Léon Julliot de La Morandière

De Wikimanche

Révision datée du 1 janvier 2021 à 22:24 par MomoBot (discussion | contributions) (Renommage de la catégorie)
(diff) ← Version précédente | Voir la version actuelle (diff) | Version suivante → (diff)
Léon Julliot de La Morandière.

Léon Francis Julliot de La Morandière, né à Granville le 9 septembre 1885 [1] et mort à Paris le 16 octobre 1968, est un homme politique et un universitaire de la Manche.

Biographie

Il est le fils d'Auguste Juillot de La Morandière (1857-1924), inspecteur de l'Enregistrement, et de Léonie Dufieux (1862-).

Adolescent, il souhaite être marin, mais, de constitution fragile, il opte pour le droit [2].

Il fait ses études supérieures à la Faculté de droit de Paris.
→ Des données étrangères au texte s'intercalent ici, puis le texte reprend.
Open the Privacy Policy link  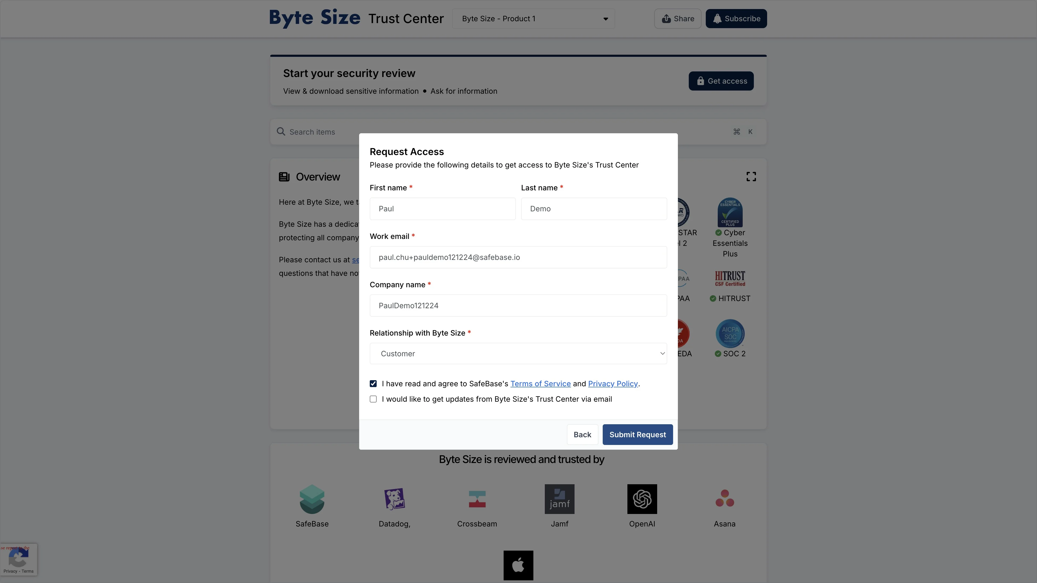[613, 384]
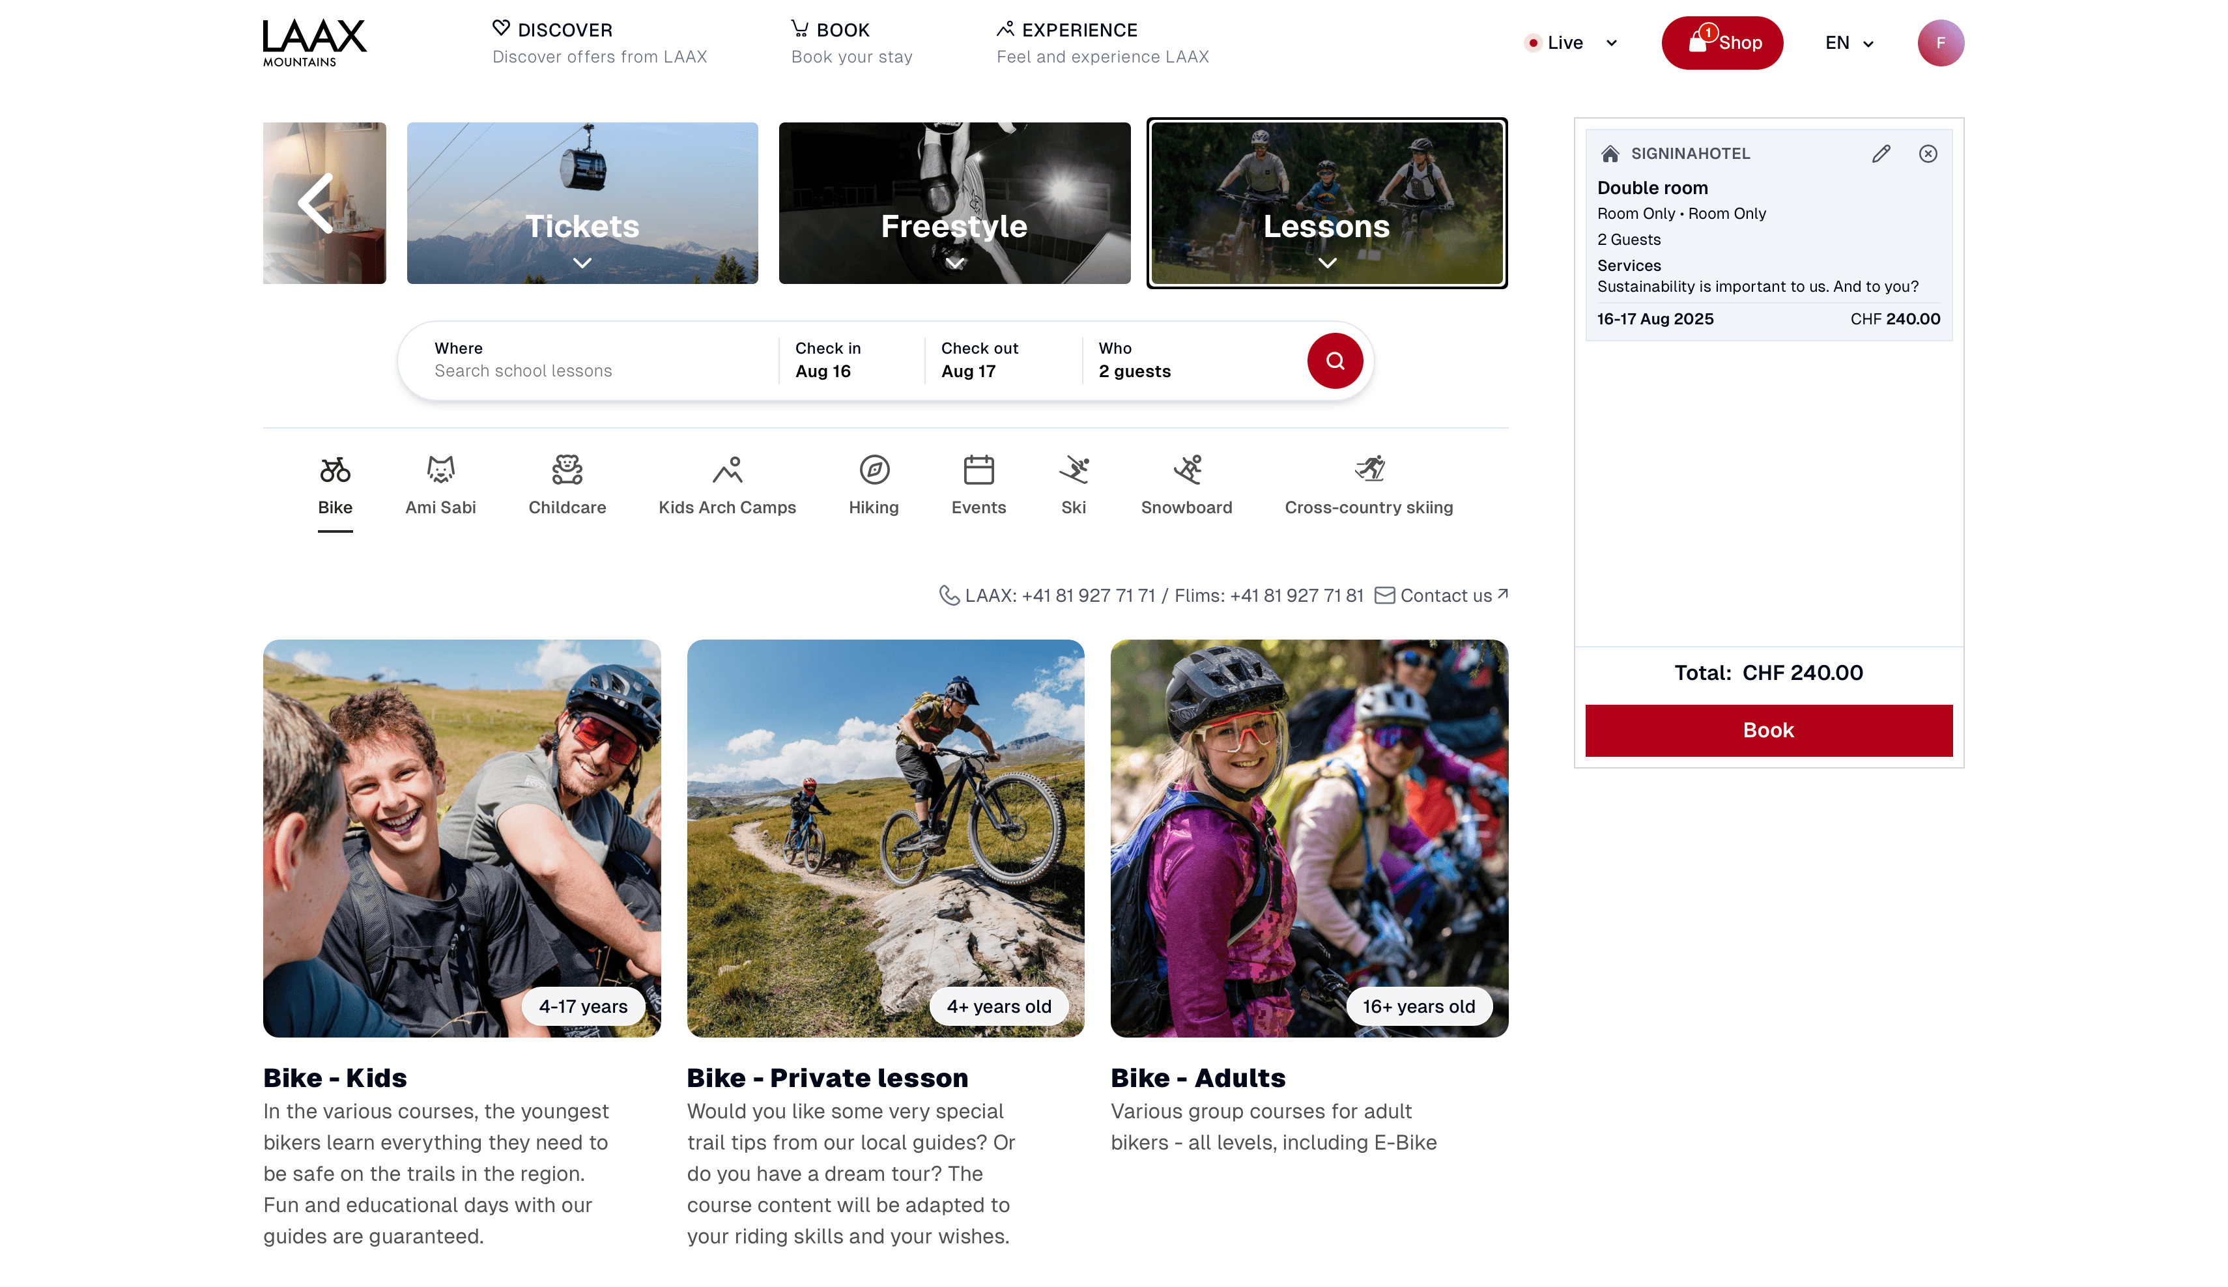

Il en ressort docteur en soutenant en 1909 une thèse principale intitulée « De la réserve mathématique des primes dans l'assurance », puis en 1910 une thèse complémentaire intitulée « De la règle “Nulla poena sine legs” ».
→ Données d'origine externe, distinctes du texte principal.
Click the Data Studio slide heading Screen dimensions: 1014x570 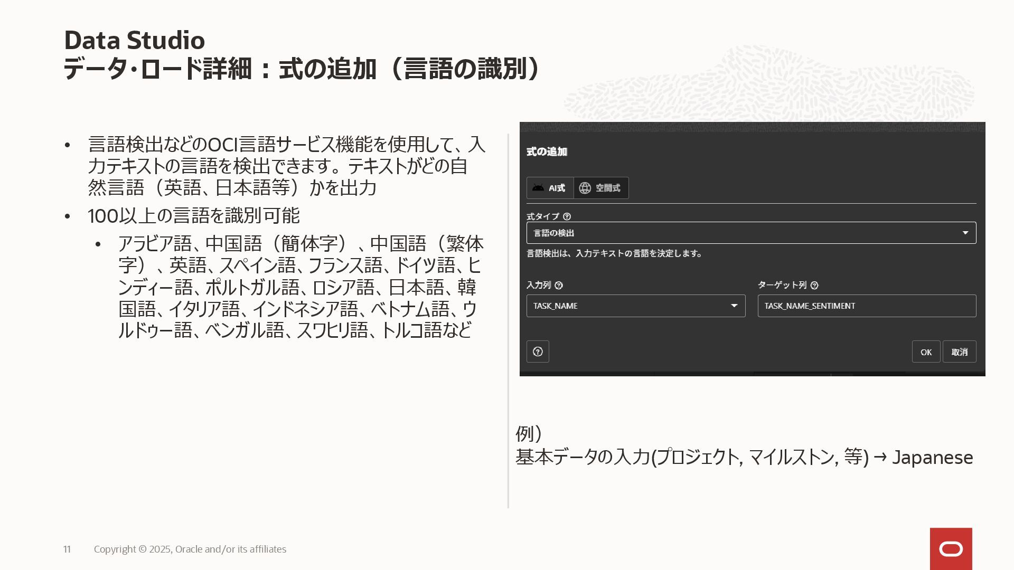click(135, 40)
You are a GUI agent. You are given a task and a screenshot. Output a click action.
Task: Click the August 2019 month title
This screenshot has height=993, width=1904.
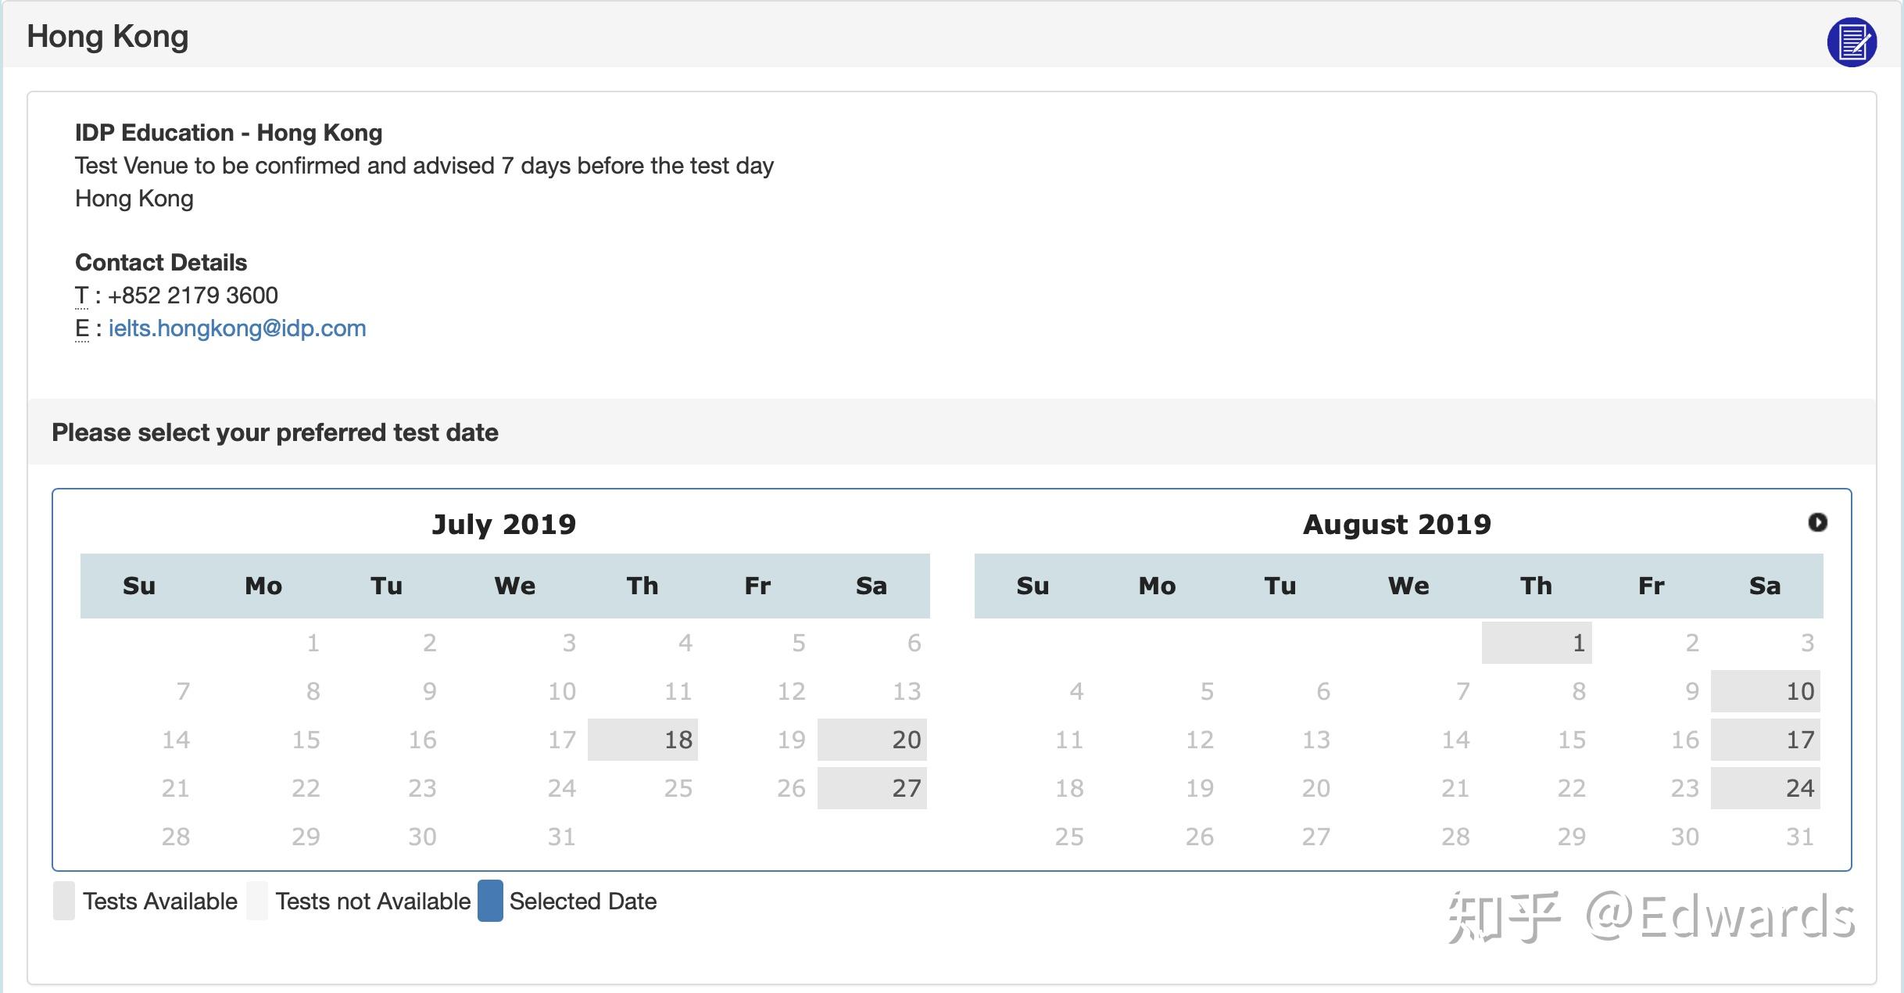[x=1397, y=524]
Il est reçu deuxième au concours d'agrégation en novembre 1912.

Il fait sa carrière dans l'enseignement [3].

En 1911-1912, il enseigne à Alger [4], puis à Rennes (Ille-et-Vilaine) en 1912. Bien que n'ayant pas fait son service militaire, il s'engage pendant la Première Guerre mondiale et combat avec le 7e régiment d'artillerie : il est blessé au genou en juillet 1918 [2]. Après la guerre, il rejoint Strasbourg, redevenue française, et y enseigne le droit [4]. De 1918 à 1924, il est secrétaire général de la commission chargée de préparer la réintégration du droit français en Alsace-Lorraine [4].

Devenu professeur à la faculté de droit de Paris en 1922, il participe à la rédaction à différents travaux en lien avec le droit international [4].
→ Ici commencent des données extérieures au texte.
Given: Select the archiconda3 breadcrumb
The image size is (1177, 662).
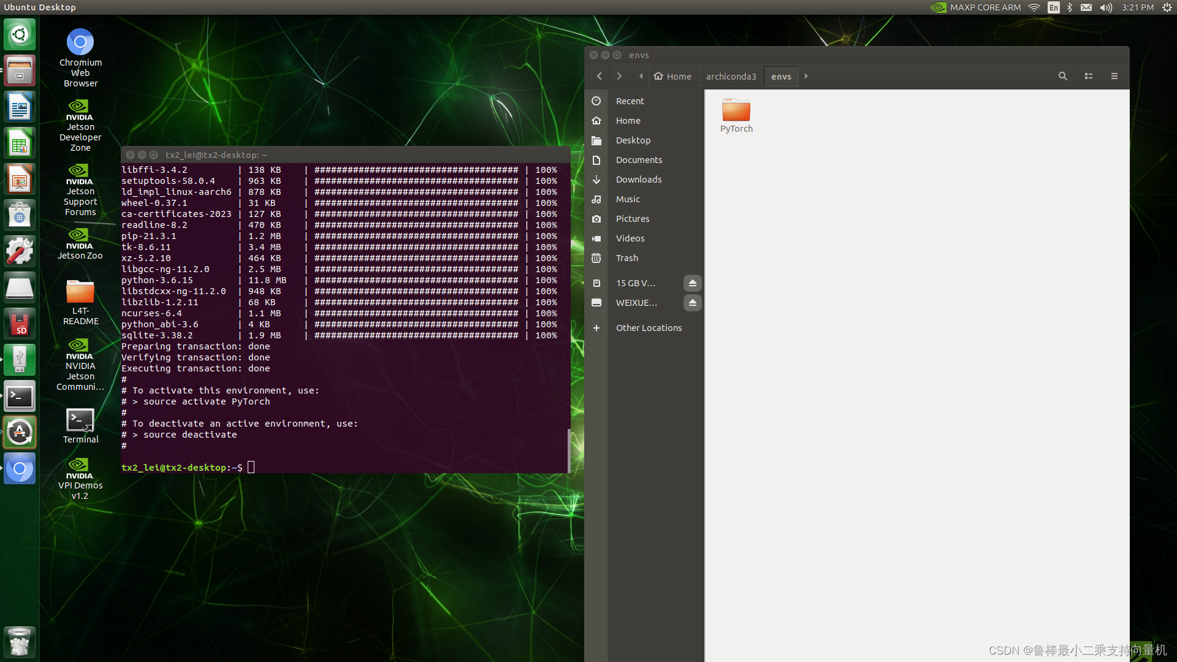Looking at the screenshot, I should point(731,76).
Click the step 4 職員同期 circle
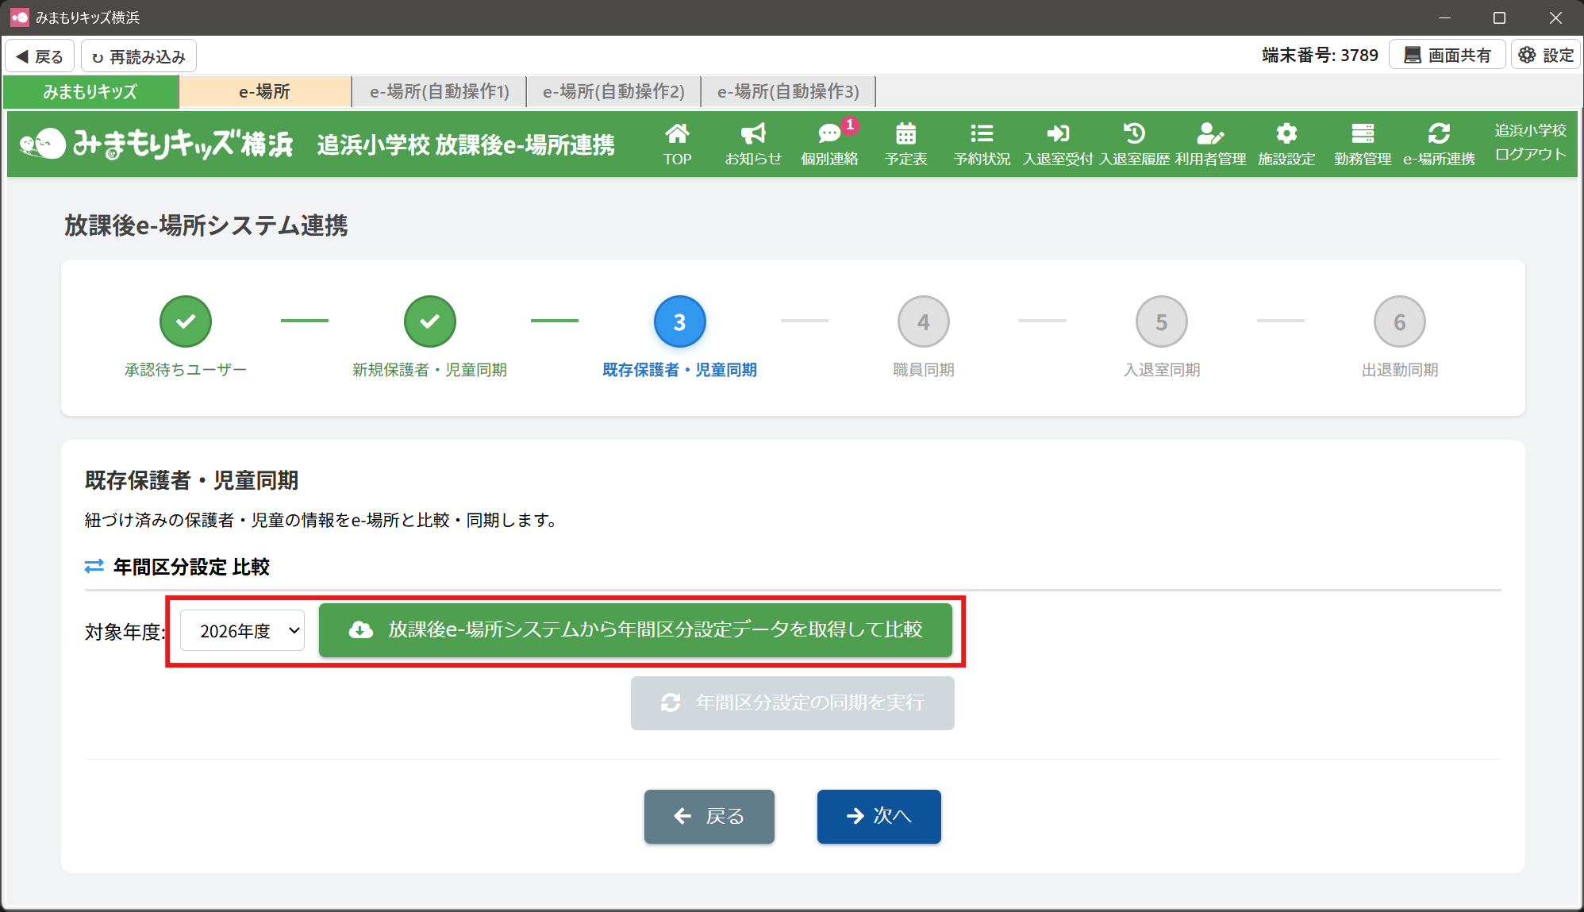The width and height of the screenshot is (1584, 912). point(923,322)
Léon de La Morandière voyage beaucoup, en Pologne en 1927, en Italie en 1930, en Grande-Bretagne en 1932 [2], au Japon, où il dirige la Maison franco-japonaise à Tokyo de 1933 à 1936, et en Colombie en 1938, où il prépare la révision du code civil.

Pendant la Seconde Guerre mondiale, il devient résistant et intègre le réseau Combat avec pour pseudonyme Lamomo [2].

En octobre 1941, il devient directeur de l'Institut de droit comparé de l'université de Paris [4].

Il est nommé doyen de la faculté de droit de Paris le 1er décembre 1944 [2].

À la Libération, il est nommé au comité juridique du gouvernement provisoire de la République, puis en 1946 au Conseil d'État et au Conseil constitutionnel de 1946 à 1958.

Il préside en juin 1945, la commission de réforme du Code civil [3].

Il est élu à l'Académie des sciences morales et politiques en juin 1946, au premier tour de scrutin et par 16 voix contre 10 à Marcel Plaisant [3]. Il siège au Conseil constitutionnel.

Il meurt en 1968, à 83 ans [5].

Il est le frère de Charles Julliot de La Morandière (1887-1971), historien.

Distinctions

Il est grand officier de la Légion d'honneur en 1955, médaillé de la Résistance et titulaire de la croix de guerre 1914-1918 avec palme.

Hommage

Il donne son nom à un lycée dans sa ville natale. Le 6 mars 2015, sa petite-fille Béatrice Delégue offre au lycée son épée d'académicien des sciences morales [6].

Notes et références

  1. - Acte de naissance n° 144 (lire en ligne).
  2. 2,0 2,1 2,2 2,3 et 2,4 « Qui était Léon Julliot de La Morandière ?», Ouest-France, 26 mars 2015.
  3. 3,0 3,1 et 3,2 Le Monde, 26 juin 1946.
  4. 4,0 4,1 4,2 4,3 et 4,4 René David, « Nécrologie : Léon Julliot de La Morandière », Revue internationale de droit comparé, n° 2, avril-juin 1969, p. 403-407 (lire en ligne).
  5. « Léon Julliot de La Morandière - In memoriam », Revue du département de la Manche, t. 11, fasc. 44, octobre 1969, p. 420-435.
  6. « Remise de l'épée d'académicien à La Morandière », Ouest-France, 10 mars 2015.